Reserve Bank of India (RBI) Governor Shaktikanta Das
The Monetary Policy committee (MPC) minutes released on February 22 shows that the panel largely continues to be on the same page with respect to the urgent need to support a faltering economy hit hard by the COVID-19 pandemic.
The MPC comments indicate that the growth recovery may take longer time than initially expected in the absence of investments and systemic stress. Further, the comments of the members suggest that the panel could continue with the current accommodative stance for a longer period to support growth.
There is a larger worry on the resurgence of asset quality stress in the banking system. One of the MPC members, Micheal Patra has cautioned that banks could see higher NPAs (non-performing assets) as the benefit of regulatory dispensations disappears. The RBI had earlier projected the GNPAs of banks to rise to close to 15 per cent by September this year in a worst case scenario.
“Banks have stronger capital buffers than during the global financial crisis, but stress in the financial sector’s balance sheets could intensify as the camouflage of moratorium, asset classification standstill and restructuring fades,” Patra said.
Hence, capital infusion is a must to deal with potential stress in the system, Patra said.
“Capital infusion and innovative ways of dealing with potential loan delinquencies need to occupy the highest policy attention so that the embryonic recovery in credit growth can be nurtured into a more durable trajectory that also fuels the macroeconomic recovery,” Patra said.
The MPC announced a status quo in key rates on February 5 with all members unanimously voting in favour of the decision.
“Recovery in investment demand is a key factor in sustaining the economic recovery. As per the FAEs, the Gross Fixed Capital Formation (GFCF) declined by 14.5 per cent in FY 21, year on year basis.
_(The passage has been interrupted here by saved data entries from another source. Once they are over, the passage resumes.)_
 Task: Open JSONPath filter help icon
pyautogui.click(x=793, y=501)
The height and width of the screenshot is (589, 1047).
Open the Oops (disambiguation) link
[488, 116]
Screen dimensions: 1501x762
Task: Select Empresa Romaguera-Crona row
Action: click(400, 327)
The GFCF had also decreased, year on year basis, in 2019-20 based on provisional estimates for 2019-20,” said another member, Shashanka Bhide.
The accommodative monetary policy stance is needed to strengthen ongoing economic recovery enabling expansion of both output and demand, Bhide said.
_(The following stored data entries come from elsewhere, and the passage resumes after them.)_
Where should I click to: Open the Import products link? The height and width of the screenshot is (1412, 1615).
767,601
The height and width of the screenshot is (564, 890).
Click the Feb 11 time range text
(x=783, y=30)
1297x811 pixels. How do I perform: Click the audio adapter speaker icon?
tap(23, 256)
Ashima Goyal, another MPC member, said although growth has turned positive, output levels remain below 2019 levels. “Excess capacity continues, supply chains have room to normalize much further, and unemployment rates have increased despite a recovery in employment, because of the rise in labour participation rates as willingness to work rose with the waning of Covid-19 fears,” Goyal said.
While corporate India has done well, and consumer confidence is reviving, reliable data is still awaited on the resilience of the informal sector, Goyal said.
According to Jayanth R Varma, with both inflation and growth outcomes being well within the range of expectations of the MPC, and short term interest rates being within the corridor defined by the repo and reverse repo rate, there is nothing to be done and there is nothing to be said as of now.
“The MPC must of course continue to be data driven and must continue to monitor future developments carefully,” Varma said.
Mridul K Saggar, another MPC member, said as growth is still fragile, support to it need to be extended into Q1:2021-22 and longer if necessary, though with risk of a re-calibration in some scenarios such as one in which core inflation momentum picks up further.
A similar view was echoed by RBI Governor Shaktikanta Das, who said growth, although uneven, is recovering and gathering momentum, and the outlook has improved significantly with the roll out of the vaccine programme in the country. “The growth momentum, however, needs to strengthen further for a sustained revival of the economy and for a quick return of the level of output to the pre-COVID trajectory,” Das said.
The next meeting of the MPC is scheduled from April 5 to 7.